CMA President Dr. Cindy Forbes took part in pre-budget consultations on Feb.17 to deliver a seven-point plan for immediate and meaningful action to address major health care challenges arising from Canada’s aging population.
The CMA’s recommendations in advance of the 2016 budget reinforce the federal government’s health sector commitments and lay the groundwork to support collaboration with the provinces and territories on a new Health Accord.
Dr. Forbes conveyed the CMA’s recommendation on new funding to the provinces and territories to support seniors care with a demographic-based top-up to the Canada Health Transfer.
The $1.6 billion in additional funding, which could be provided quickly in the 2016-17 fiscal year, would be calculated on the basis of each jurisdiction’s population aging needs. This approach could lead to immediate action because it respects the current health care funding formula.
The CMA also recommended that the federal government move urgently to expand the availability of continuing care in Canada, including home care and long-term care as well as support for informal caregivers.
For home care, the CMA is suggesting the budget include a new targeted home care innovation fund. To improve access to long-term care, where wait times across Canada can range up to hundreds of days, the CMA recommends including capital investment in continuing care infrastructure as part of the federal government’s commitment to invest in social infrastructure.
To support the 8.1 million friends and family currently serving in the critical role of informal caregivers, the CMA is recommending that the federal government amend the Caregiver and Family Caregiver Tax Credits to make them refundable.
While the CMA is supportive of the federal government’s recent announcement to join the pan-Canadian Pharmaceutical Alliance, Dr. Forbes urged the committee to support inviting the private health insurance industry to participate in the work of the Alliance as well.

Exercise set |
1: Answer these questions from the CMA pre-budget item:
(a) On what date did Dr. Cindy Forbes take part in pre-budget consultations?
(b) How much additional funding does the CMA propose for the demographic-based top-up?
(c) How many friends and family currently serve as informal caregivers?
2: Summarize the CMA pre-budget item in two sentences.
3: Please quote the CMA pre-budget item word for word, the stretch from "The $1.6 billion" through "in social infrastructure.".
The listing is separate from the CMA pre-budget item.

Source material |
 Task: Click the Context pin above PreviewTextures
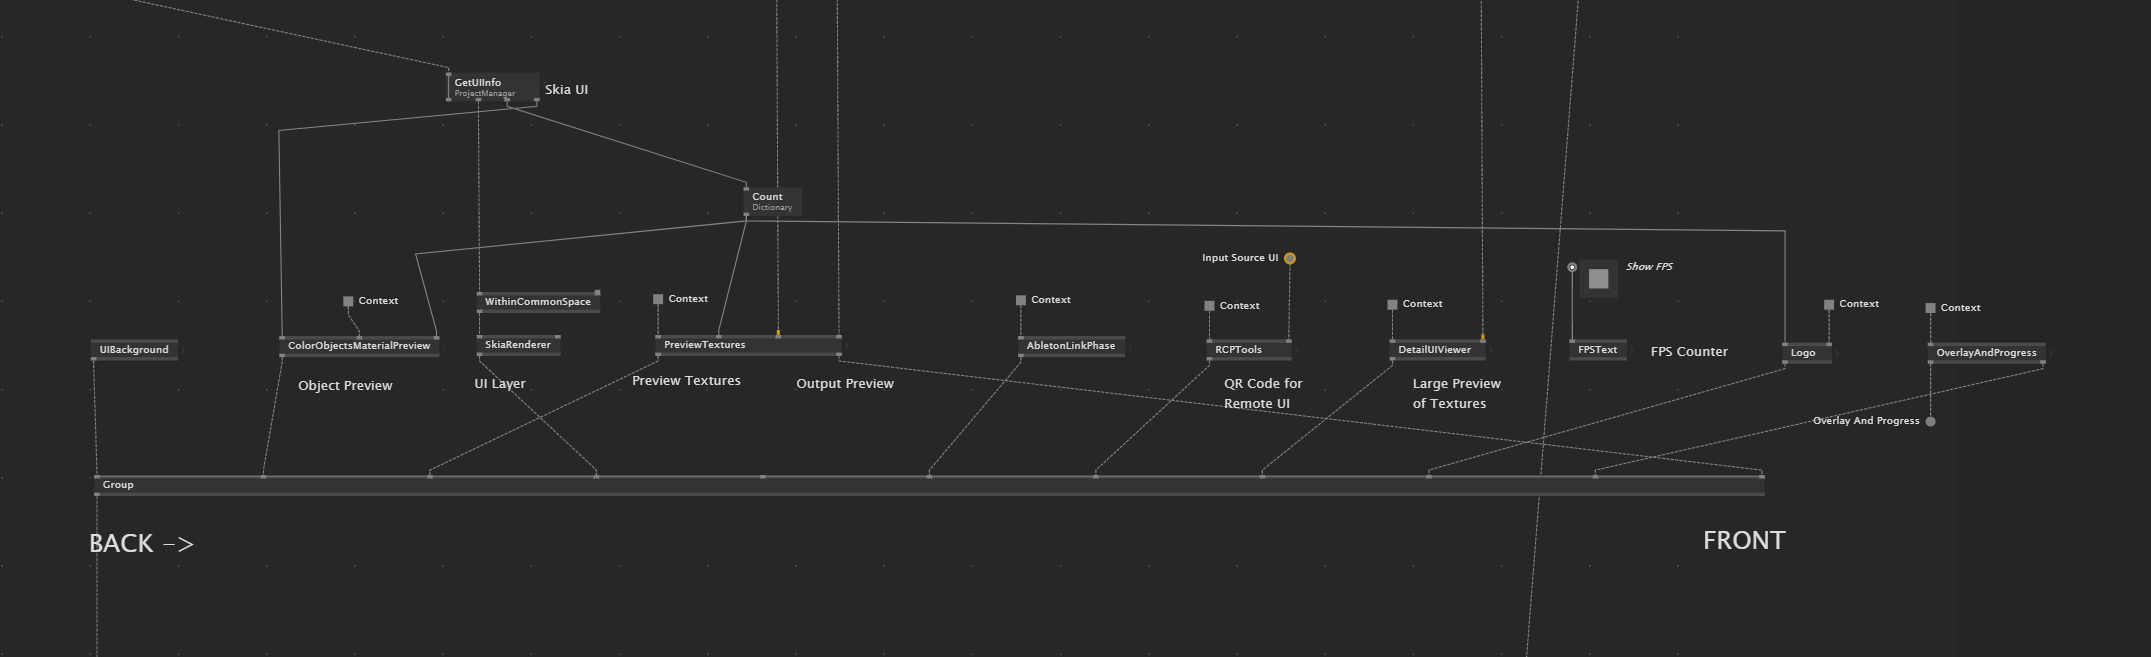point(658,299)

Answers for the exercise |
1:
(a) Feb. 17
(b) $1.6 billion
(c) 8.1 million

2: At pre-budget consultations on Feb. 17, CMA President Dr. Cindy Forbes presented a seven-point plan to address health care challenges arising from Canada's aging population, including a $1.6 billion demographic-based top-up to the Canada Health Transfer to support seniors care. The CMA also recommended expanding continuing care through a home care innovation fund, capital investment in continuing care infrastructure, and refundable caregiver tax credits, and urged support for inviting the private health insurance industry to take part in the work of the pan-Canadian Pharmaceutical Alliance.

3:
The $1.6 billion in additional funding, which could be provided quickly in the 2016-17 fiscal year, would be calculated on the basis of each jurisdiction’s population aging needs. This approach could lead to immediate action because it respects the current health care funding formula.
The CMA also recommended that the federal government move urgently to expand the availability of continuing care in Canada, including home care and long-term care as well as support for informal caregivers.
For home care, the CMA is suggesting the budget include a new targeted home care innovation fund. To improve access to long-term care, where wait times across Canada can range up to hundreds of days, the CMA recommends including capital investment in continuing care infrastructure as part of the federal government’s commitment to invest in social infrastructure.